MINOR WRITERS AND THEIR WORKS.
- Oppian (second century): didactic poems on fishing and hunting.
- Arrian (second century): masterpiece, “Expedition of Alexander the Great.”
- Dion Cassius, a Roman senator (born 155 A.D.): “History of Rome” in 80 books, from the earliest ages to 229 A.D.
- Ælian (second century): a zoölogy and a miscellaneous history.
- Appian of Alexandria (second century): a “Roman History” in 24 books.
- Hero’dian (180-238 A.D.): “History of the Roman Emperors.”
- Diogenes Laertius: his “Lives of the Philosophers” contains a valuable summary of the Epicurean tenets.
- Ga’len (second century), one of the world’s greatest physicians: medical treatises.
- Musæus (fifth century): the poem “Hero and Leander.”
- Tryphiodo’rus (fifth century): poems on the Battle of Marathon and the sack of Troy; a lipogrammatic Odyssey, from the first book of which, styled Alpha, the letter a was excluded; from Beta, the second, b; and so the several letters in turn through its 24 books. This work is lost.
- Quintus Smyrnæus (500 A.D.): his poem, “Things Omitted by Homer,” a continuation of the Iliad.

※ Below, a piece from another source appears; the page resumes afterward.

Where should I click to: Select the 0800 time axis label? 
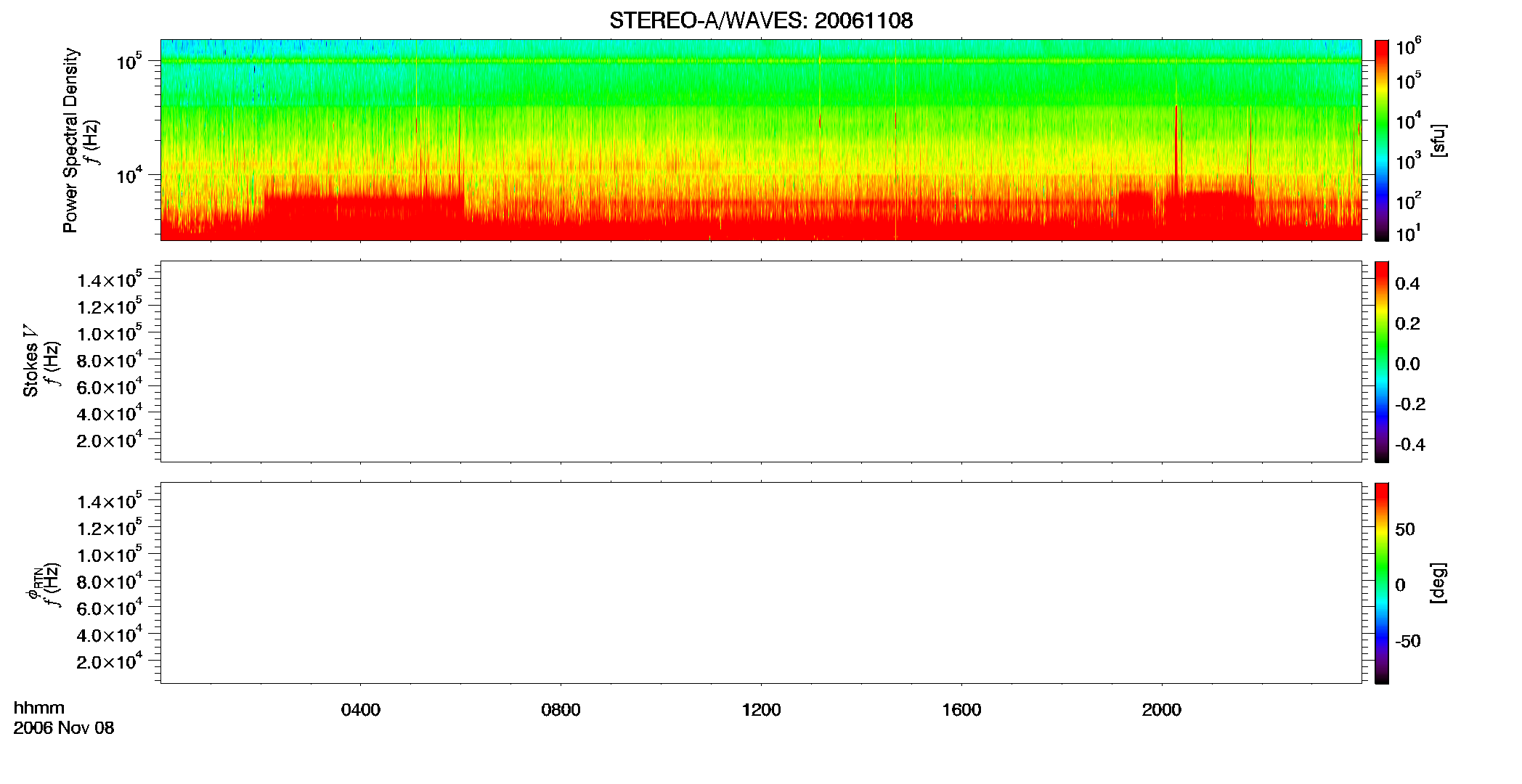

- Nonnus (sixth century): “the Dionysiaca,” an Epic on Bacchus in 48 books.
- Proco’pius (flourished 550), the Byzantine historian: “History of his Own Times.”
PART III.
ROMAN LITERATURE.
CHAPTER I.
LATIN AND ITS OLDEST MONUMENTS.
Italy Peopled.—While watching the rise, meridian splendors, and glowing sunset of Grecian letters, we have left unnoticed the dawn of literary taste in Italy, the sister of Hellas, peopled, as we have seen, by kindred Phrygian tribes who spoke dialects of the Phrygo-Hellenic tongue (p. 133). Whether they were the first of human kind to wake the echoes of the Italian solitudes, must ever remain a matter of doubt. Some believe that the Alps had proved an insuperable barrier to previous emigrants from the East; others, that the adventurous Pelasgians, on descending their slopes, found a Turanian population already in possession of the peninsula. If the latter theory be correct, the Turanian aborigines were speedily overpowered by the new-comers and became incorporated with their conquerors.
When Rome was founded, 753 B.C., the predominant Italian races were distinguished as Latin and Umbrian (embracing the Oscans); their languages were closely related, and have been called Italic. The Etruscans, who lived west of the Tiber, though probably of Aryan origin, differed in many respects from the Umbrians and Latins.